Source records
____
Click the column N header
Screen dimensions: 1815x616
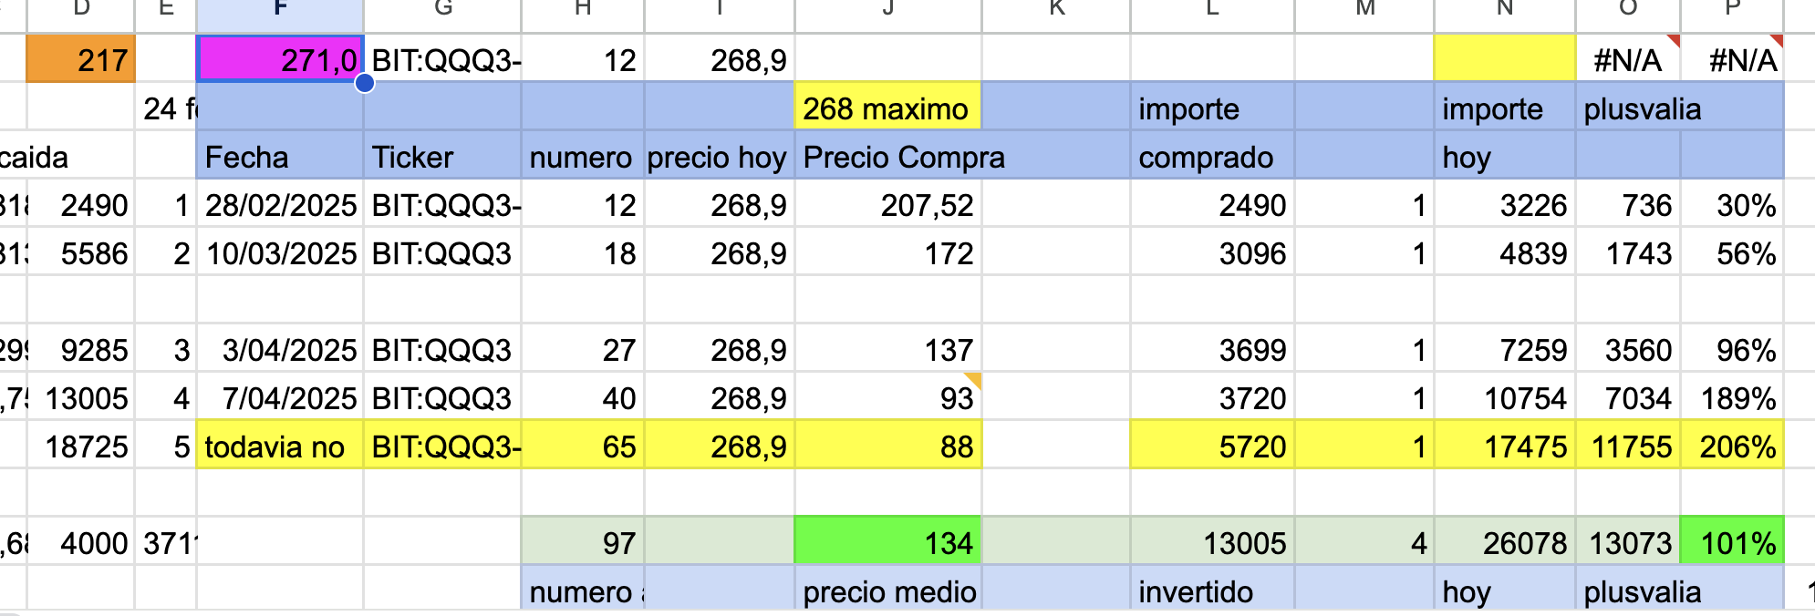pyautogui.click(x=1505, y=9)
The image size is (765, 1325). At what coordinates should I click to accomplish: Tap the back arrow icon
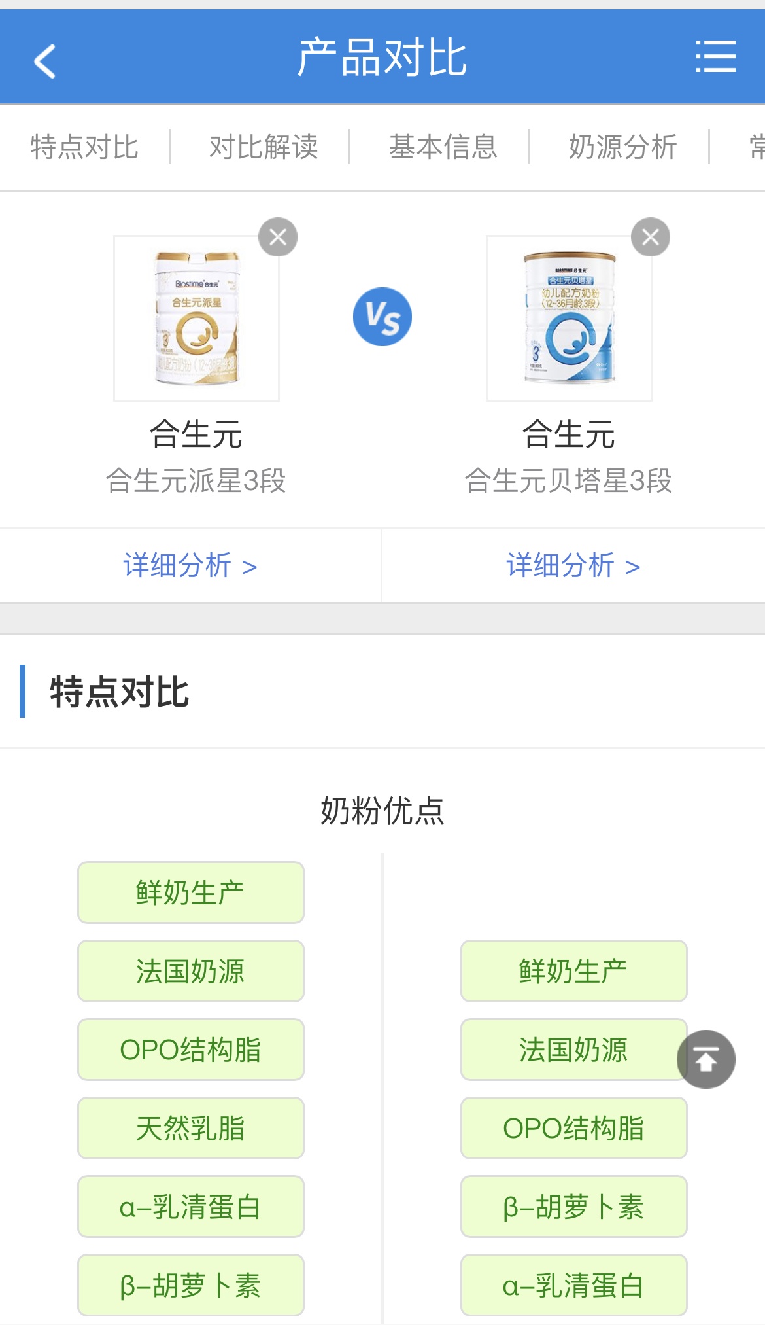coord(44,61)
____
◆ Work task
Every entry must be retyped exactly, with the pictures removed.

◆ Result
Click the column N header
Screen dimensions: 1815x616
pyautogui.click(x=1505, y=9)
The image size is (765, 1325). At what coordinates should I click to accomplish: Tap the back arrow icon
coord(44,61)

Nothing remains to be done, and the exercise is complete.